I have a machine learning problem in which I have a many-to-one relationship from samples to targets. I have ~3k samples but only 11 targets with a shared key YEAR
My first approach was to reshape the targets to get a one-to-one relationship, but then i get a lot of samples with the same target value. Attached is a figure that shows many vertical lines. XGBoost seems to struggle with that.
import itertools
import pandas as pd
dummy_data = pd.DataFrame(list(itertools.product(["A","B","C"],["R","S","T"],range(2006,2016))),columns=["CAT1","CAT2","YEAR"])
dummy_data["F1"] = np.random.rand(90)
dummy_data["F2"] = np.random.rand(90)
dummy_data["F3"] = np.random.rand(90)
target = pd.DataFrame(np.random.rand(11).tolist(),range(2006,2017),columns=["Target"])
target.index.name = "YEAR"
train = pd.merge(dummy_data,target.reset_index(),how="left",on="YEAR")
Also, I would like to learn the function how the different CAT1,CAT2
provide to the target.
Is there a better python library I can use to do that?

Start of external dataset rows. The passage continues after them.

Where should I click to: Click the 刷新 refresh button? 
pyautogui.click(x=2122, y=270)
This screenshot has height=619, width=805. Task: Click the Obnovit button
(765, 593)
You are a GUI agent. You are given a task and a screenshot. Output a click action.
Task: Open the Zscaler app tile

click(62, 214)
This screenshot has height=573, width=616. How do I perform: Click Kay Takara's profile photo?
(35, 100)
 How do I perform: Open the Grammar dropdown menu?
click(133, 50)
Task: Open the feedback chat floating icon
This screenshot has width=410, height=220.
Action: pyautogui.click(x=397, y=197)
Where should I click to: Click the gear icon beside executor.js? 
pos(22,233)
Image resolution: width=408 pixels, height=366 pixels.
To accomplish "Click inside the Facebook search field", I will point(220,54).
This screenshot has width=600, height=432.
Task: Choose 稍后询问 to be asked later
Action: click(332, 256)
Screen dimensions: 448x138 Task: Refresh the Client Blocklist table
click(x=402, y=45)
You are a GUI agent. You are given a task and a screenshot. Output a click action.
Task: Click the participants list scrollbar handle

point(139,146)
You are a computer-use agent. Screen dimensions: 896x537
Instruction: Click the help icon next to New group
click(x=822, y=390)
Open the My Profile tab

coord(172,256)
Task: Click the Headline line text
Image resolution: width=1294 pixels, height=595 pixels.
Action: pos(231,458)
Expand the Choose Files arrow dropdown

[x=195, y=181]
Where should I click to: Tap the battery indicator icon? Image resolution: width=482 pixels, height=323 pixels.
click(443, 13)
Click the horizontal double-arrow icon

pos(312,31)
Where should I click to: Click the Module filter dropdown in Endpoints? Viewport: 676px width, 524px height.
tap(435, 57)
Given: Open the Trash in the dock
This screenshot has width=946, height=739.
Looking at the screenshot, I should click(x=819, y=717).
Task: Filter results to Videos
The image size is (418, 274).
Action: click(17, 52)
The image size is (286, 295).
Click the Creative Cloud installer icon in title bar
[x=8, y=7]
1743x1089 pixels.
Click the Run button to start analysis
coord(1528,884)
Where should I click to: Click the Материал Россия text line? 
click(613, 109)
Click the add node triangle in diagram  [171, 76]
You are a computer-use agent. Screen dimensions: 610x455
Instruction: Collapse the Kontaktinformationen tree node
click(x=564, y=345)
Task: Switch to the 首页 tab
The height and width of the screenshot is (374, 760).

I've been looking into structured learning and parsimony, but another problem in my data is that the number of CAT1,CAT2
combinations is not consistent.
Another approach was to concatenate all CAT1,CAT2
to one sample per YEAR
but then I have plenty of NaNs for missing values and my feature size is increadibly high > 15k
What machine learning approach can I use?